Task inputs:

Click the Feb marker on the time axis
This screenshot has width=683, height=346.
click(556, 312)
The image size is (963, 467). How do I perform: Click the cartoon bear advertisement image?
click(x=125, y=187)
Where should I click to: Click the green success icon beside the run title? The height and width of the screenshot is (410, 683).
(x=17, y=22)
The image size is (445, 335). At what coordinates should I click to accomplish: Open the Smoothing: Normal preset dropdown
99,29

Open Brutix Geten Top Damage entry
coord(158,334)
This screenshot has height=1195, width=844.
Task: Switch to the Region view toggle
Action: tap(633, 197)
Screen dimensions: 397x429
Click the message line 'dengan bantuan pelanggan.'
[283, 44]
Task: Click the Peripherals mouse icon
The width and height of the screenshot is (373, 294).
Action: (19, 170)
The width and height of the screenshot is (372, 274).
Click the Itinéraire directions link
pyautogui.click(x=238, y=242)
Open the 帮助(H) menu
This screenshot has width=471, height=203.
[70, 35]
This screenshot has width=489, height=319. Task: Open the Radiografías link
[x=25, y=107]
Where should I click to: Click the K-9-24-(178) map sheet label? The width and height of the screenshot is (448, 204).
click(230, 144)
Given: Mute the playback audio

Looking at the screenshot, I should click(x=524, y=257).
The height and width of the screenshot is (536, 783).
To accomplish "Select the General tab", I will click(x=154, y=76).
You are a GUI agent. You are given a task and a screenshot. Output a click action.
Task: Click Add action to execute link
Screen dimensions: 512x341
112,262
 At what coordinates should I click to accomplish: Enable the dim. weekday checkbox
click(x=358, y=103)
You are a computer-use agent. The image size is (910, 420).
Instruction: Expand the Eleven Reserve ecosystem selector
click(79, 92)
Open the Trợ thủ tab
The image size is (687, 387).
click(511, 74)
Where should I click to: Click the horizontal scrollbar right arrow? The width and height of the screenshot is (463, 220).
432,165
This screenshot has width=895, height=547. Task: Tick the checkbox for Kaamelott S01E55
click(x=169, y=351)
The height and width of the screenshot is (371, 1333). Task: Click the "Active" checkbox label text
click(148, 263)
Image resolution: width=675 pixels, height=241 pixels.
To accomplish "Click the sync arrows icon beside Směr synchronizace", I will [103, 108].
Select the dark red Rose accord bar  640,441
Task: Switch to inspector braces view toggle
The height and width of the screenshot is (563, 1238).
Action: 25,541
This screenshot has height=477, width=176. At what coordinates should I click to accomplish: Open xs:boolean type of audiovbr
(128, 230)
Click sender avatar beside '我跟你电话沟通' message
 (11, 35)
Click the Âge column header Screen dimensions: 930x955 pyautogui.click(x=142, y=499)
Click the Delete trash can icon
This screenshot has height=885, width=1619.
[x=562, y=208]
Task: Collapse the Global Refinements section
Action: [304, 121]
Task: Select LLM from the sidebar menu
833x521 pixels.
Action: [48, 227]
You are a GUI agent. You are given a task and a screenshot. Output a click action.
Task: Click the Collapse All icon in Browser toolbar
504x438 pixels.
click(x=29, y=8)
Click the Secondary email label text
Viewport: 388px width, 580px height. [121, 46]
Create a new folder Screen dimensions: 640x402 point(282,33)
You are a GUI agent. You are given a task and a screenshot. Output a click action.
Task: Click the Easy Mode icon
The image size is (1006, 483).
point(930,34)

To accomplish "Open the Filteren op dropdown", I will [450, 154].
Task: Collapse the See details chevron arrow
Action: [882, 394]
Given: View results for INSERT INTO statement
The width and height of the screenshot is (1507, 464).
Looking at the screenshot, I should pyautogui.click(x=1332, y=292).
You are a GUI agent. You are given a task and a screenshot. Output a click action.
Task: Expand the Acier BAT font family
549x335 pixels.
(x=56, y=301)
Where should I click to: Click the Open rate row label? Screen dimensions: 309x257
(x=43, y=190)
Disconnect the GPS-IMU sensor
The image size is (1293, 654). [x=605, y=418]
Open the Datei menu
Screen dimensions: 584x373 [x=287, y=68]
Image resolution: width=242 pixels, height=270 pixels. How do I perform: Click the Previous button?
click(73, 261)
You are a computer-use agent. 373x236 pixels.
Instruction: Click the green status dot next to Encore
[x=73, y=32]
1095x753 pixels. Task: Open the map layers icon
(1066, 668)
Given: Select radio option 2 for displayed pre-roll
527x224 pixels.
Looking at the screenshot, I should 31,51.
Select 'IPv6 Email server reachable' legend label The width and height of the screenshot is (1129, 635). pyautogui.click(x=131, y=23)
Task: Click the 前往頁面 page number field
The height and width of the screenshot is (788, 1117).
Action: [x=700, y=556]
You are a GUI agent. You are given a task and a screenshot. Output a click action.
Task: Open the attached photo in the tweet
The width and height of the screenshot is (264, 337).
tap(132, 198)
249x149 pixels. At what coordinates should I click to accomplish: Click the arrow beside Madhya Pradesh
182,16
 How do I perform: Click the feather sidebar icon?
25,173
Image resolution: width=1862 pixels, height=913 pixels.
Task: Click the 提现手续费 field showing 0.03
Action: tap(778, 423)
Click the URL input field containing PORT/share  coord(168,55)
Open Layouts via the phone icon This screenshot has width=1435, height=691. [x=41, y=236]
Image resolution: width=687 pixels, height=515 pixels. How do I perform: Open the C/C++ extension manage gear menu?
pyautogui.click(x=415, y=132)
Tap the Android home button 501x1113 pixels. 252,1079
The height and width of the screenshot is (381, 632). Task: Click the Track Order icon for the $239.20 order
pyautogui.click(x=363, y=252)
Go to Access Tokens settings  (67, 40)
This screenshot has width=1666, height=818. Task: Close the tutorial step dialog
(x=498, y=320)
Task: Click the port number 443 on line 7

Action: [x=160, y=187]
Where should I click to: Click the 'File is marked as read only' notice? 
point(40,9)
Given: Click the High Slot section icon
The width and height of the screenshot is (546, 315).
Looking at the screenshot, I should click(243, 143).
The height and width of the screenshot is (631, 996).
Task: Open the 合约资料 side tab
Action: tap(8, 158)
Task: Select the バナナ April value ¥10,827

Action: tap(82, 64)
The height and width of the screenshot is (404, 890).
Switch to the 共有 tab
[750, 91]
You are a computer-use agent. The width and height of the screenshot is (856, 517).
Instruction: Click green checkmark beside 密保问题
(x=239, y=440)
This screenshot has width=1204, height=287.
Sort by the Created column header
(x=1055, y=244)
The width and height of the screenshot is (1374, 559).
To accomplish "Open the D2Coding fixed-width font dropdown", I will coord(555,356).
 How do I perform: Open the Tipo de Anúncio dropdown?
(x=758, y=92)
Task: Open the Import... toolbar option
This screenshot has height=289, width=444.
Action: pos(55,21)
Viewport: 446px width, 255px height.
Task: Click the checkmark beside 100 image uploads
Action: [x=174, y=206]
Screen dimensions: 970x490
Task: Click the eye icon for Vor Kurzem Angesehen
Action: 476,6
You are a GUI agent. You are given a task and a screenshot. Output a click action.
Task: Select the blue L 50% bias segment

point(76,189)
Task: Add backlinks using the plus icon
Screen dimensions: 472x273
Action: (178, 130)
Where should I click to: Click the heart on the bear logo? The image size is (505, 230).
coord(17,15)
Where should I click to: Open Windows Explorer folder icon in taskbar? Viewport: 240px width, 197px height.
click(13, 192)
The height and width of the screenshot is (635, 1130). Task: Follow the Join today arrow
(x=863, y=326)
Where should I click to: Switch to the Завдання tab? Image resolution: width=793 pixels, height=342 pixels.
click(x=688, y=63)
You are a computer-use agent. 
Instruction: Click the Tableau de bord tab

Requirement:
State the number of lines in the data that carry "computer", and add nothing to it.

Response area:
4